Markets 'sensitive' in wake of US and Japan fiscal cliffs

Over the past few weeks, several bearish fears have dominated the grain trade:

The fiscal cliffs, the EU budget (CAP reform) and economic outlook, South America weather and massive crops, the new politics in China and potential for new strategies, the potential outbreak of war in the Middle East, rumours of Chinese cancellations of soya imports, imports of milling wheat to the UK may hit 3mt and the old to new crop differential means that all this years’ crop (and crap) must be sold.

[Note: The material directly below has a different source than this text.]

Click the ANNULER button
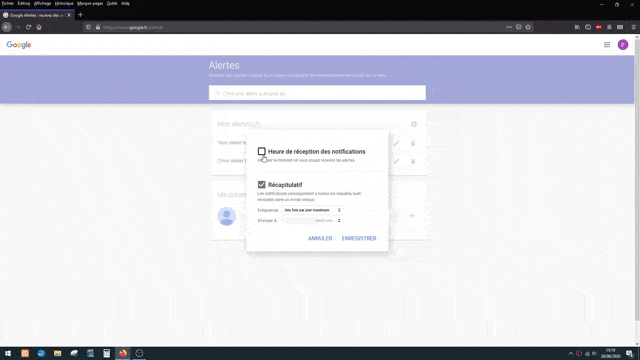The width and height of the screenshot is (640, 360). click(320, 238)
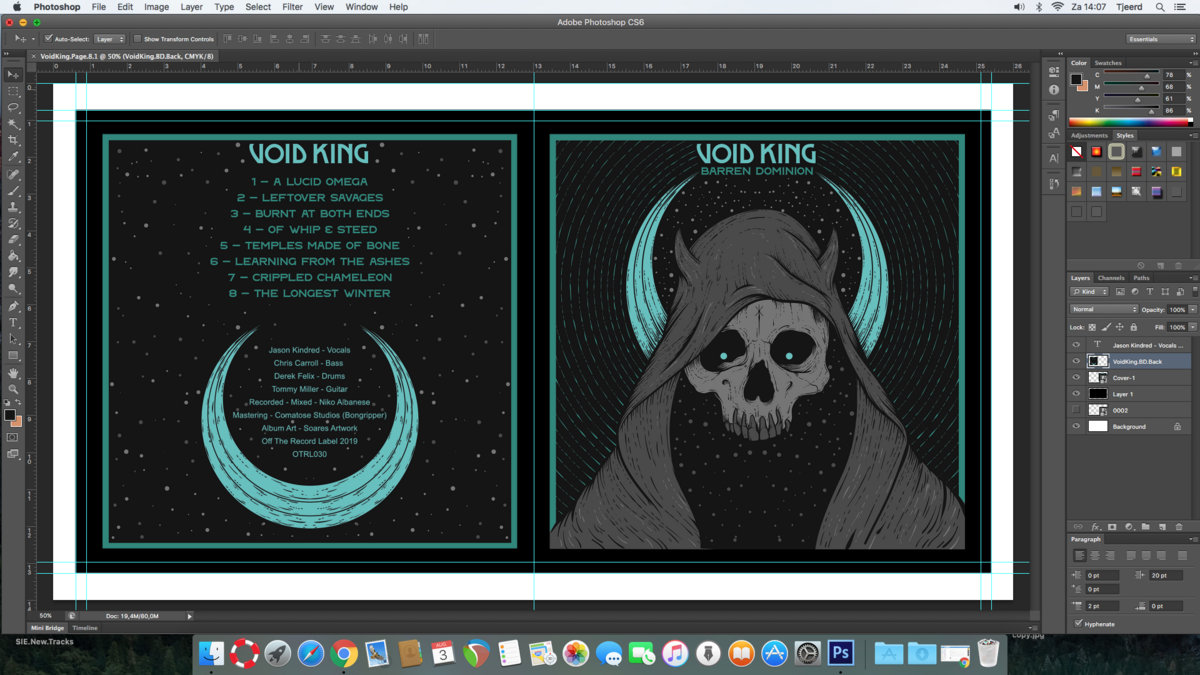Open the layer filter Kind dropdown
Viewport: 1200px width, 675px height.
pos(1090,291)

There are several bullish factors too:

The 3mt of imported milling wheat may drive feed wheat and wheatfeed prices higher, EU grain exports may be higher than expected, so smaller carry-out, will the UK run out of grain in June/July, will parts of the globe run out of cereals or soya this coming year, if UK prices drop by £10 there will probably be more exports and is DEFRA’s estimate of UK wheat yield too high at 13.31mt?

Fiscal cliffs – there are at least two – in the USA and Japan. The USA has yet to come to grips on the so-called Fiscal cliff – a combination of $532bn in automatic tax increases and spending cuts of $136bn that by law commence on January 1st.

The grid-locked Senate and House are virtually unchanged pre- and post- election, so the impetus to smooth down the cliff or extend the date will probably not arrive until the end of December.

If this were not enough, the US also needs to pass new laws allowing the government to borrow more than the legal maximum of $16.4 trillion. Similarly the Japanese government was about to run out of money, but averted disaster by agreeing to an early election in exchange for emergency legislation. Until the global financial issues are addressed the markets will be sensitive.

Uncertainty is becoming a more dominant feature in all markets. In the past periods scared investors have run for gold and cash, so commodity markets can fall. But when the crisis has passed, markets can recover very quickly.

Following the unrest in the Middle East, the US must be thanking GW Bush about the biofuel strategy he started: ‘the reason why we've got to diversify away from oil is that we end up with dependency on oil from certain parts of the world where people don't particularly like us’.

The EPA met this week and agreed not to waive the ethanol mandate as it found no evidence of ‘economic harm’.

UK May futures are about £222, up slightly from last Friday’s close of £220.75 (with apologies to anyone who spotted our error in reporting a close of £218 last week). AO soya is about £375 delivered to the mill, Non-GM is not available, and wheat is about £218 on the same basis for December.